Purpose : While the outcomes of ab interno trabeculotomy with phacoemulsification have been reported in many studies, there are limited reports on the specific details on the outcomes of ab interno trabeculotomy alone. The aim of this study was to evaluate ab interno trabeculotomy outcomes without phacoemulsification and the preoperative factors that may influence intraocular pressure (IOP) reduction.

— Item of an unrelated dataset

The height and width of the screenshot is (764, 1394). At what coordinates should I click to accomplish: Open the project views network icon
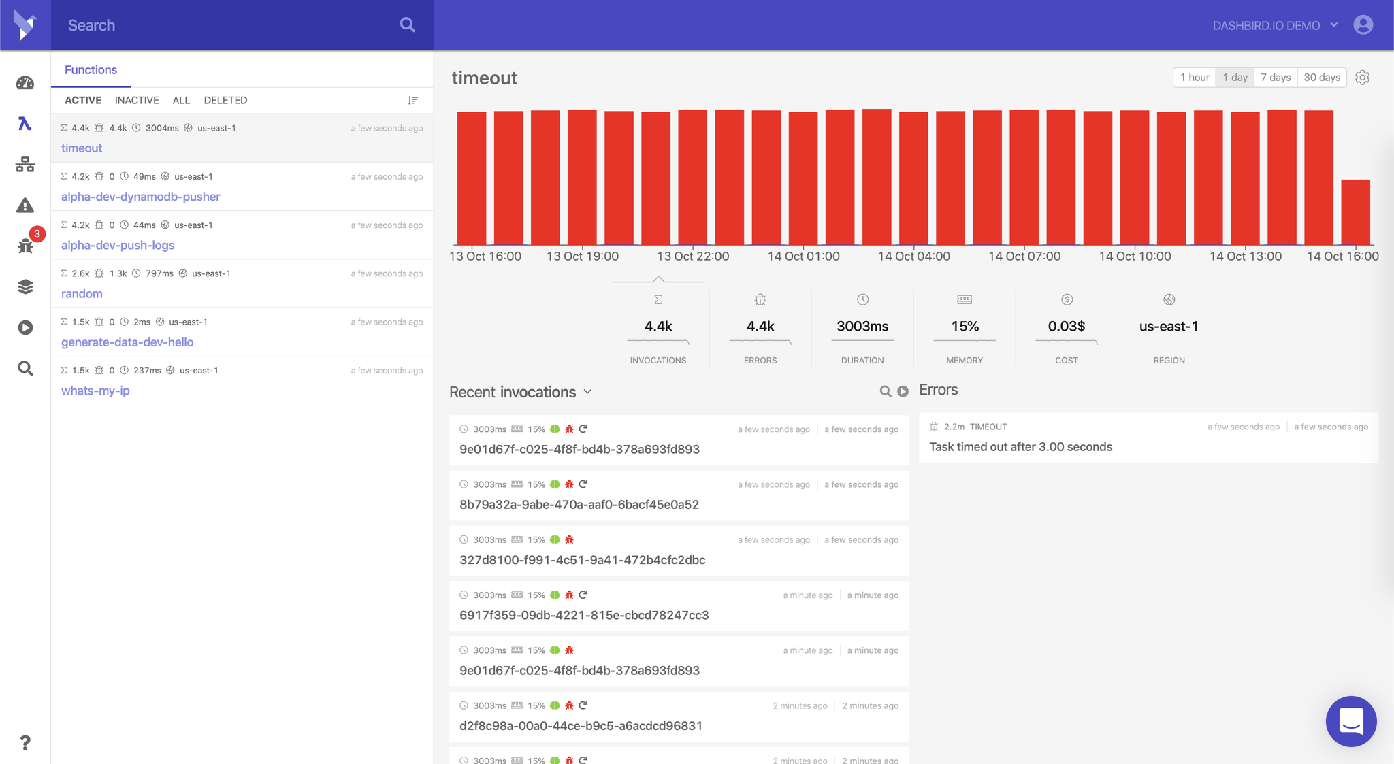25,165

Methods : This retrospective study evaluated 118 eyes of patients aged 18 and above who underwent ab interno trabeculotomy between December 2017 and August 2022. When surgeries were performed in both eyes, only the eye undergoing the initial surgery was evaluated. Prior to and after surgery, the IOP and mean number of IOP-lowering medications were compared. An IOP of (A) ≤21 mmHg, (B) ≤18 mmHg and a ≥20% reduction in preoperative IOP were defined as survival. We deemed cases that required reoperation for glaucoma as surgical failure. The Kaplan-Meier method was used to evaluate the survival rates. A Cox proportional hazards model was used to analyze the preoperative factors that influenced survival rates.

Results : At 36 months postoperatively, the 13.4 ± 2.8 mmHg average IOP was significantly decreased from the preoperative 23.5 ± 9.8 mmHg value (P < 0.0001). Moreover, a significant decrease in the mean number of the IOP-lowering medications to 2.3 ± 1.4 at 36 months was found versus the initial 3.9 ± 1.1 preoperative value (P < 0.0001). The survival rates for criteria A and B at 36 months postoperatively were 28% and 25%, respectively. Only the preoperative IOP was identified by multivariate analysis as a factor influencing survival rates (P < 0.0001). Hyphema in 36 eyes (30.5%) and an IOP spike in 20 eyes (16.9%) were the only observed complications. Additional glaucoma surgery was required in 27 eyes (22.9%) during the follow-up period.

Conclusions : Utilization of ab interno trabeculotomy effectively lowered the IOP and reduced the number of IOP-lowering medications. Patients with higher preoperative IOP exhibited better postoperative outcomes.

This abstract was presented at the 2024 ARVO Annual Meeting, held in Seattle, WA, May 5-9, 2024.